By DANIEL ANTION posted 01-19-2011 07:37

  

Our view of SharePoint includes our content and the content to which we have been granted permissions, but what if we need to see something else?. If we remember Set Theory, the documents we can’t see is the Compliment of us relative to SharePoint. This is illustrated in the first Venn Diagram below by the part of Circle A that does not lie within the intersection of Circle B.  No matter how you decide to organize your SharePoint environment, sooner or later you are going to run into one of two problems.  Problem one, you are going to find documents in a common library that should not be available to everyone with access to the library. Problem two, the inverse, you are going to be told that “Joe will be helping us review this document” and Joe doesn’t have access. The magnitude of these problems depends on where in the hierarchy the request is made. SharePoint provides us with many ways to deal with this problem, but each solution has its price.

Permissions can be changed at any time, extended in broad or granular fashion and tailored to meet very specific requirements. I can give someone access to Sites, Libraries, Folders or even individual documents if I need to. In my last reference to Set Theory, I call attention to the addition of a third set a.k.a. Circle C, or perhaps “Joe”. The issue is obvious, adding individual or overlapping permissions gets very complicated very fast. In addition, the problem with this approach is that “who has access to what?” is usually only shared by the person who owns the content and the person administering SharePoint. I might add that only the administrator is likely to remember the unique permissions a year later.

A different approach is to alter the site structure to create places where different groups of documents are stored and the corresponding support staff has access. In other words, make your storage granular and your permissions general. This might alleviate the need to remember “who has access to this library?” Unfortunately, it leaves you with a new problem – “where is that document?” Either way, you are dealing with the second diagram and you need to consider that it has seven possible locations as opposed to three.

Project Sites – Several years ago, I thought I had found the best of both worlds, a Project Site. Project sites are designed to support multiple disparate groups of people as they work on individual projects. Resources like calendars, task lists and contacts can be shared, but libraries have their own permissions. This works well during development, but when the project is complete, the product (often a document) usually needs to go someplace else. The original problem appears again when some of the people on the team that created the document no longer have access to the final product.

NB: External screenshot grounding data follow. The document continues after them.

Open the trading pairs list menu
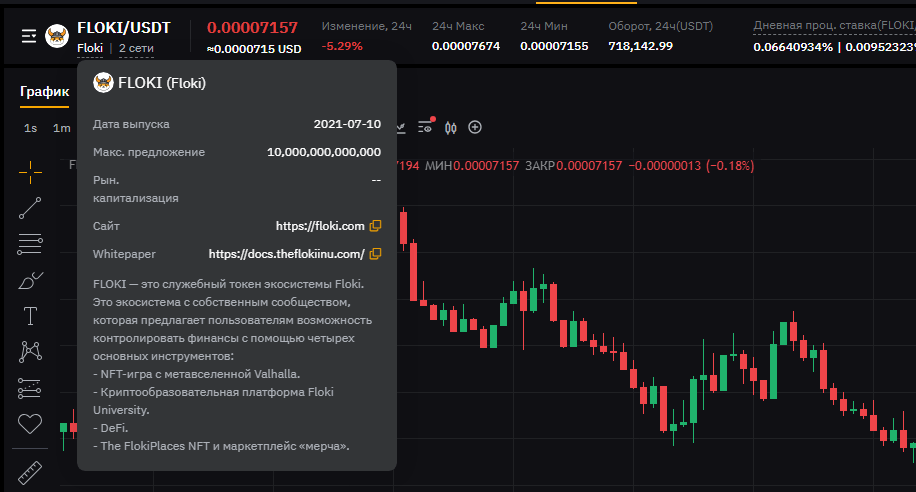The height and width of the screenshot is (492, 916). [29, 36]
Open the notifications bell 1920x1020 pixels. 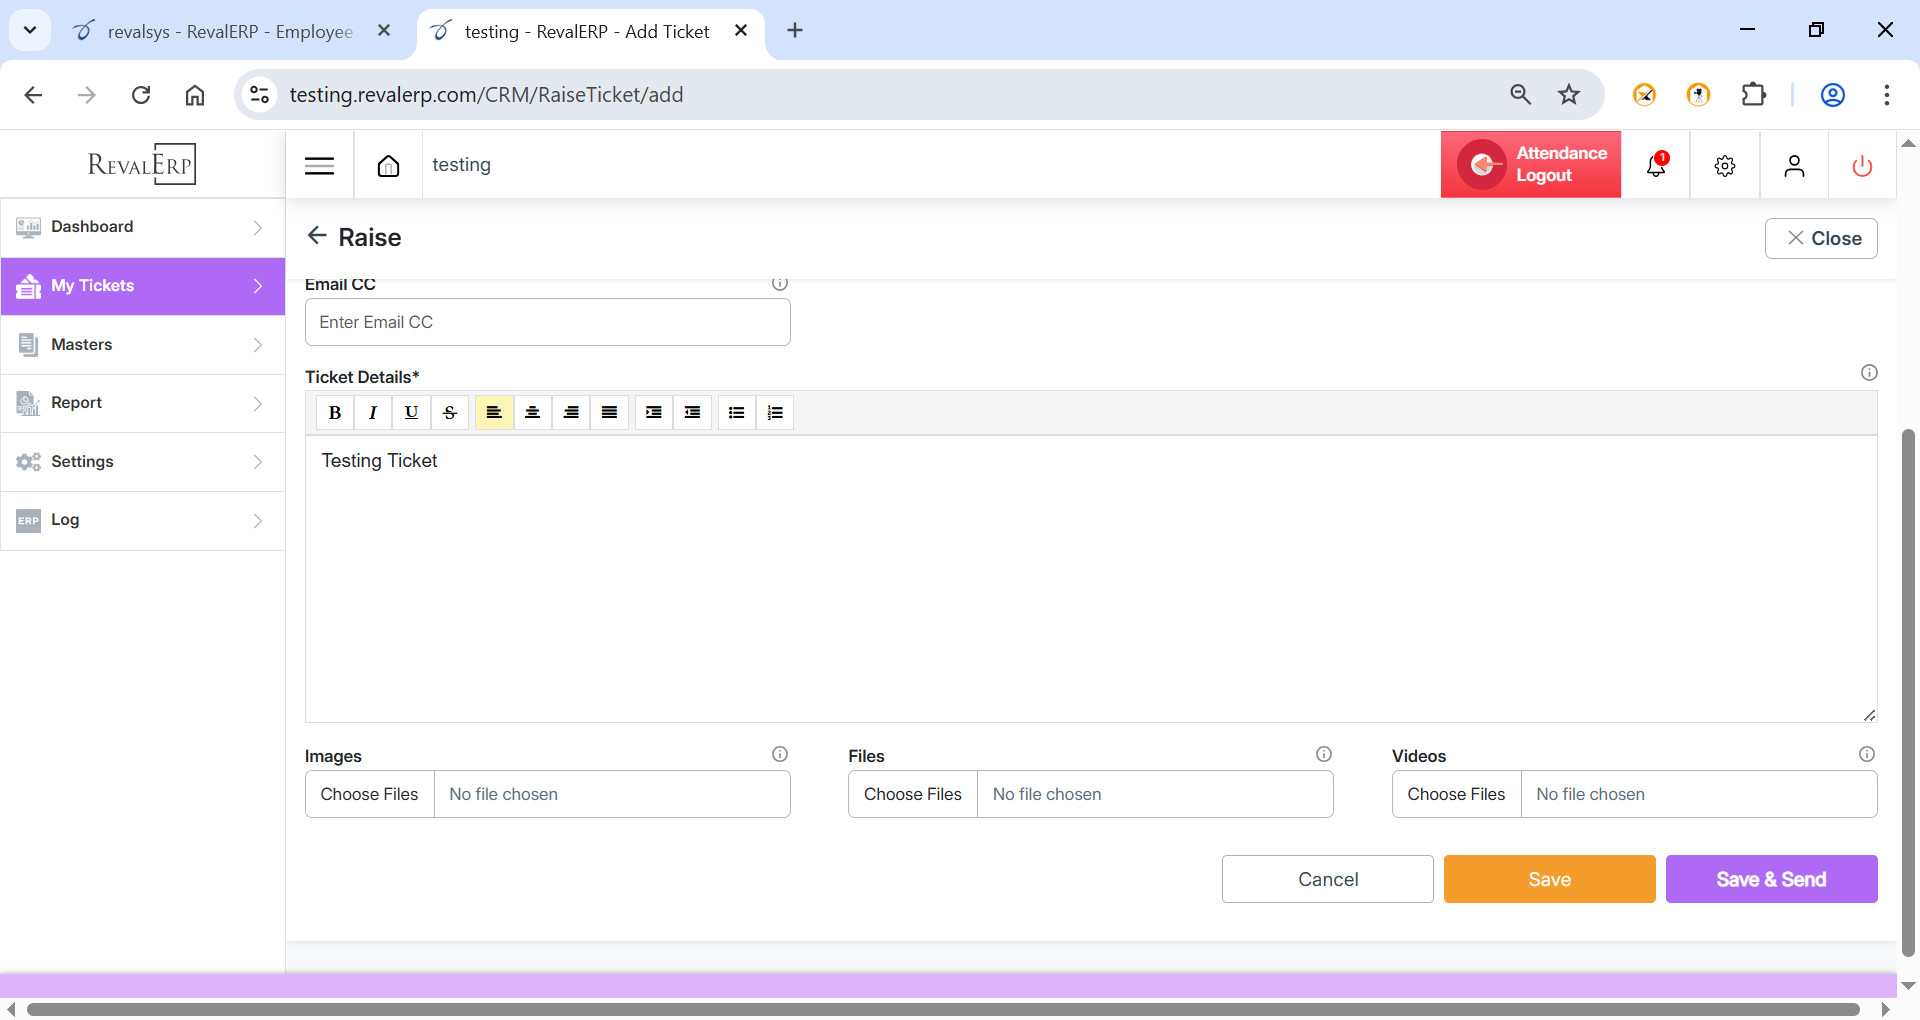(x=1656, y=166)
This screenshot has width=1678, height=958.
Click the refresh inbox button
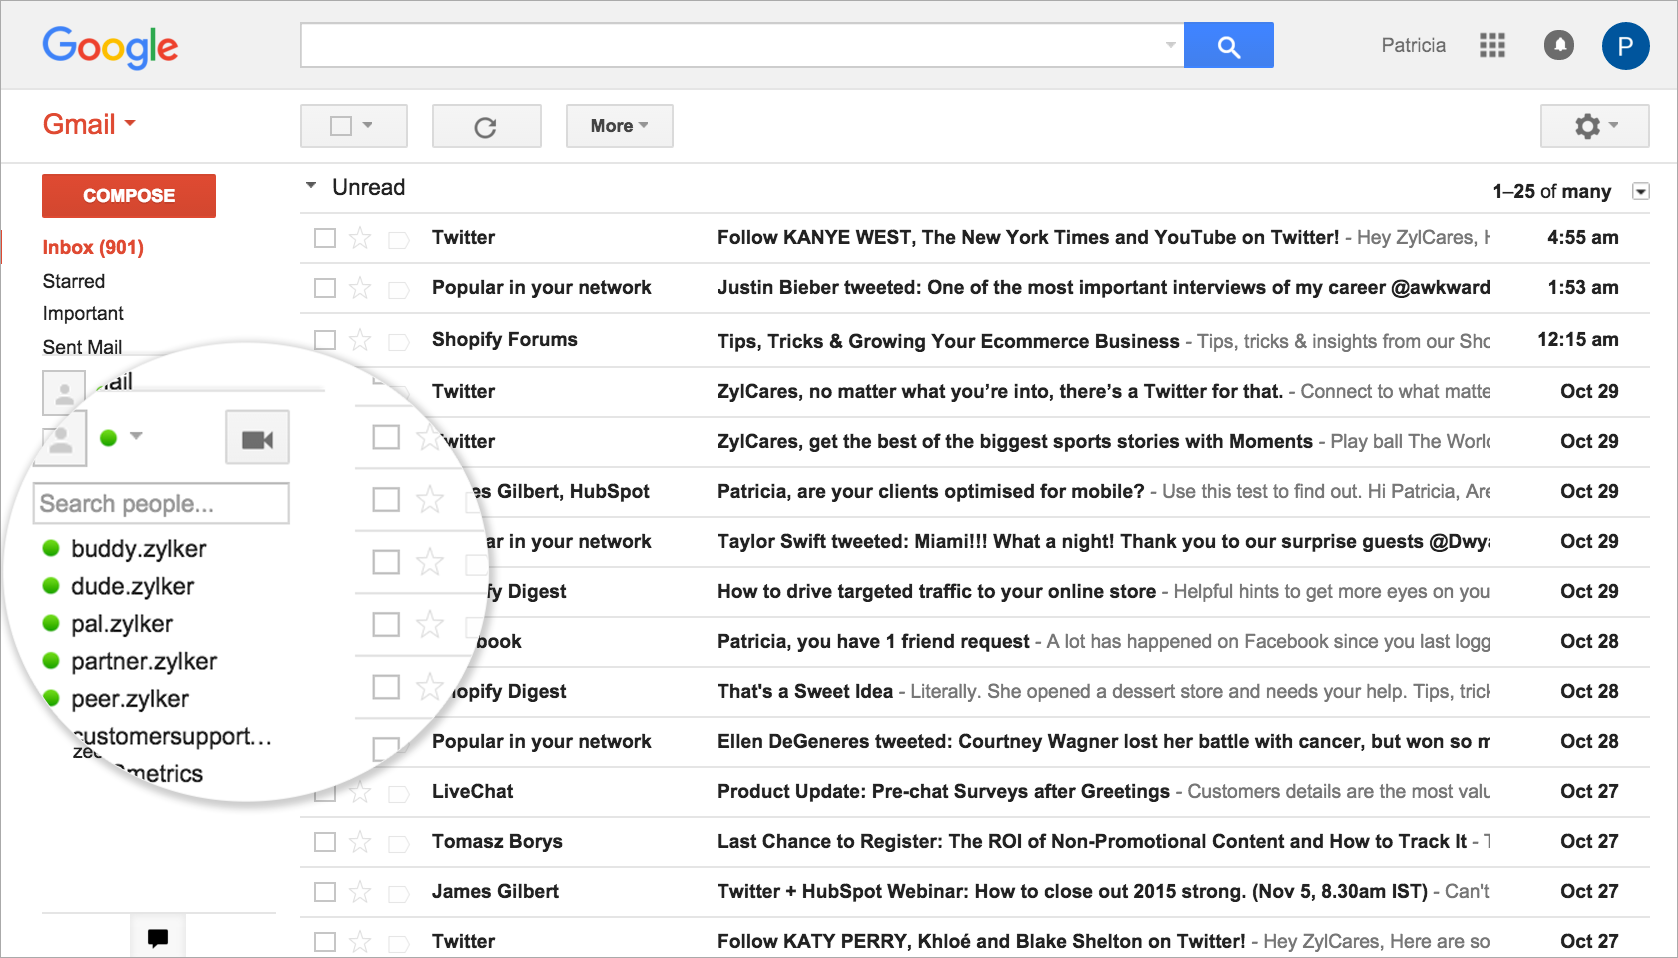pyautogui.click(x=486, y=127)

Fortunately, SharePoint 2010 added the necessary tool to make my favorite solution work – Document IDs. Now, a document can be developed in one library, and then moved to a permanent repository while appearing to be in both places. If I only want one copy of a document, I can move it to its permanent home, assign granular permissions and leave a link to the document in the place it was developed. If I don’t want to mess around with granular permissions, I can leave a copy of the document in the site where it was developed, but store the original in the appropriate repository. Either of these approaches lets the people who worked on a document reference their prior work while everyone else finds things where they expect them to be.